- Original release box art
- Developer: Heuristic Park
- Publishers: DreamCatcher Interactive, FX Interactive, Crimson Cow, 1C, Typhoon Games
- Designer: D.W. Bradley
- Platform: Microsoft Windows
- Release: NA: May 5, 2005; PAL: April 7, 2006;
- Genre: Action role-playing
- Modes: Single-player, multiplayer

= Dungeon Lords (video game) =

2005 video game

Dungeon Lords is an action role-playing game developed by Heuristic Park, originally published by DreamCatcher Interactive and Typhoon Games, and released in 2005. However, many features were left out from the original release in an effort to meet the release date. In 2006, they re-released the game as Dungeon Lords Collector's Edition with more complete features.

In 2012, after the demise of DreamCatcher Interactive and subsequent acquisition by Nordic Games, they announced the release of a completely "remastered" version of the game, titled Dungeon Lords MMXII. Dungeon Lords MMXII was released in Europe on September 28, 2012, and in North America on October 5, 2012.

In 2015, a version of the game titled Dungeon Lords Steam Edition was released on Steam.

==Gameplay==
Dungeon Lords' gameplay features a combat system where weapon combos are controllable by mouse movements. It includes quests, personal missions, skills and special abilities for customizing the character hero from a small set of races and class specializations. Dungeon Lords can be played either single-player stand alone or in multi-player group sessions. The combat was inspired by console fighting games.

==Development==
The game went gold on April 29, 2005.

==Reception==

Many gamers experienced extensive problems while playing the original release of the game, including quest items disappearing from inventories, NPCs getting stuck, key quests failing, doors that do not work, etc.

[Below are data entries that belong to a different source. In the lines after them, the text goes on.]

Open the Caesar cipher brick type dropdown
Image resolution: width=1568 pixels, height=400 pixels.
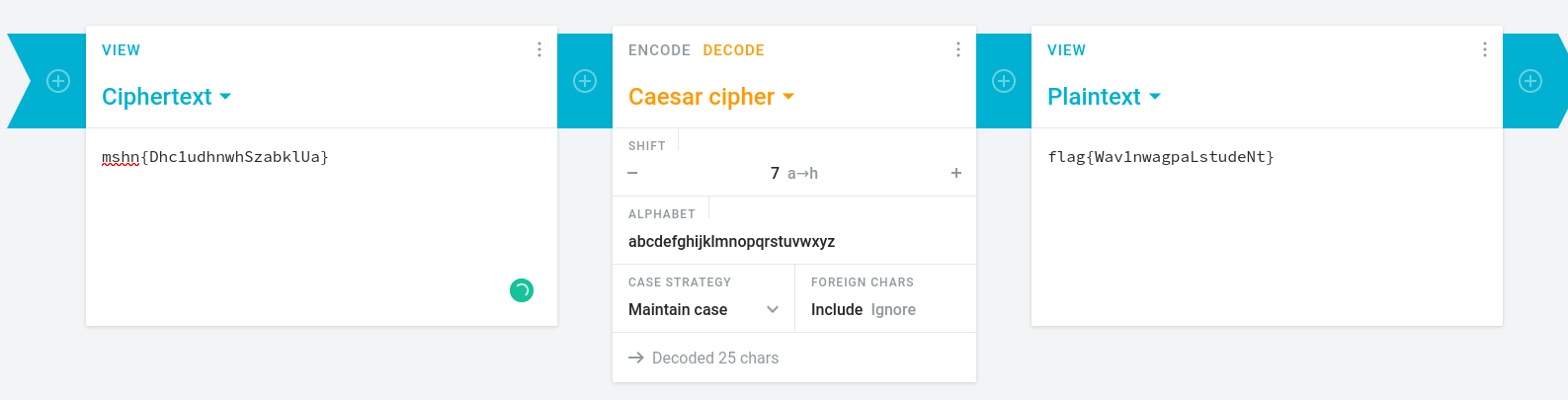(711, 97)
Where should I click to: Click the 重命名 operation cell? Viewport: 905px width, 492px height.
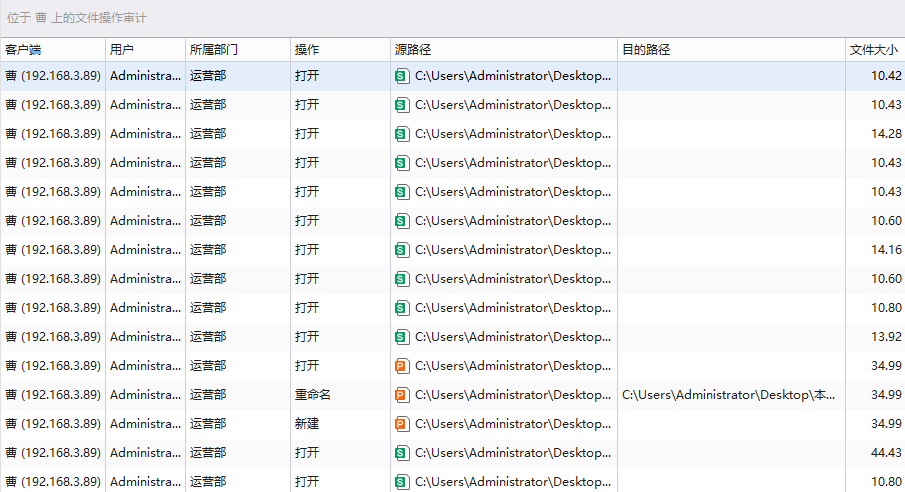point(313,395)
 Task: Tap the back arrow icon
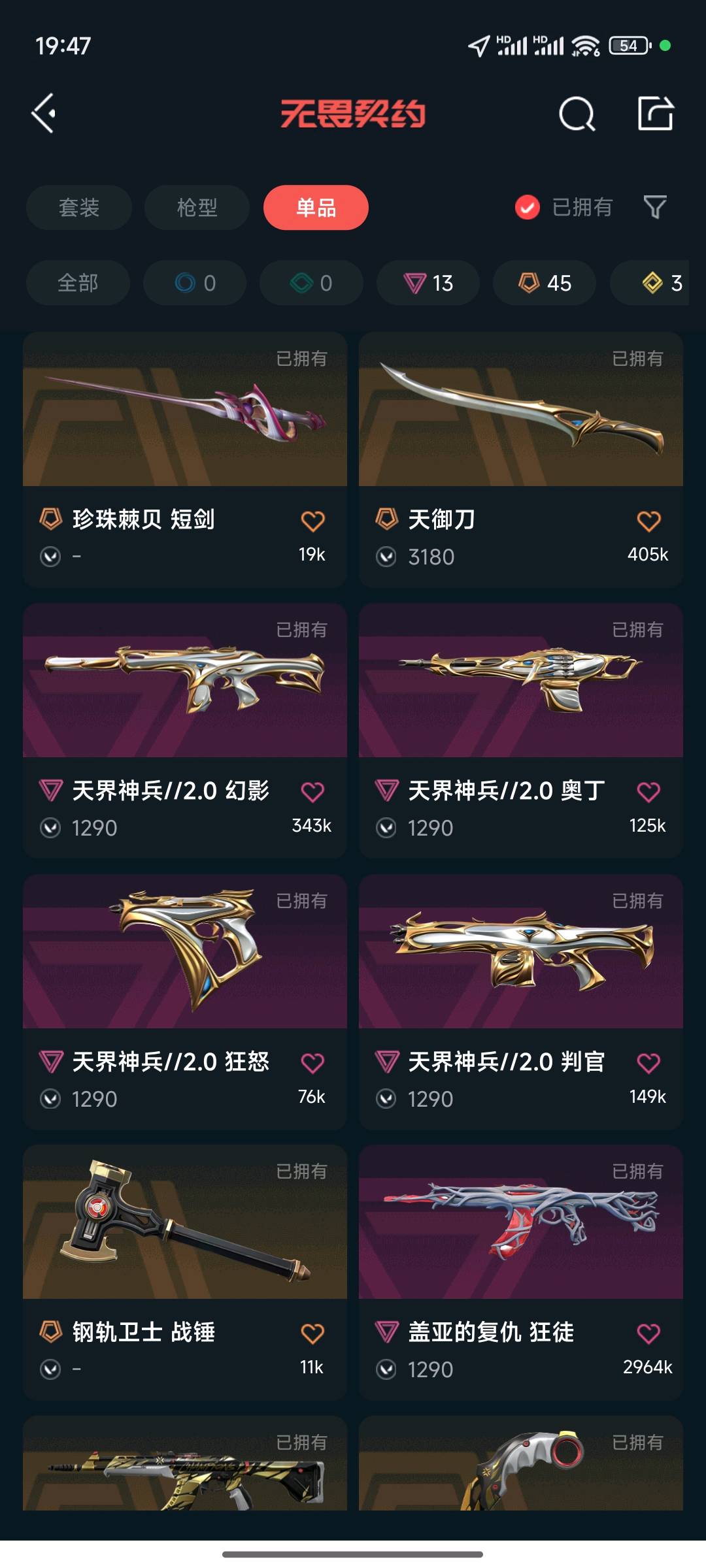[x=44, y=114]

The game received "generally unfavorable reviews" according to the review aggregation website Metacritic. Many reviews criticized the game's initial release as a rushed project, released before it was truly finished. Some have gone so far as to say the game is still in the beta development stage. Steve Carter of Game Over wrote, "Dungeon Lords marks a new low for how incomplete a game can be and still get released." Dan Adams of IGN wrote, "Dungeon Lords is a disaster. It's an unfinished, unpolished, and un-fun game that I thankfully never have to play again." Greg Kasavin of GameSpot wrote that the game, though fun, is unbalanced and was missing key features at launch.

Aggregate score
| Aggregator | Score |
|---|---|
| Metacritic | 45/100 |

Review scores
| Publication | Score |
|---|---|
| 1Up.com | D− |
| Computer Gaming World | 0/5 |
| Game Informer | 4/10 |
| GameSpot | 6.8/10 |
| GameSpy | 1.5/5 |
| GameZone | (Coll. Ed.) 7.7/10 7.6/10 |
| IGN | 4.5/10 |
| PC Gamer (US) | 45% |
| PC Zone | 56% |
| X-Play | 3/5 |

==Legacy==
An Xbox version was planned, but was later cancelled.

Dungeon Lords: The Orb and the Oracle, the sequel to Dungeon Lords, was in development with expected release in Q4 2009. It has since been put on hold indefinitely due to market research results and game engine instability. Later the game was cancelled and replaced with Dungeon Lords MMXII.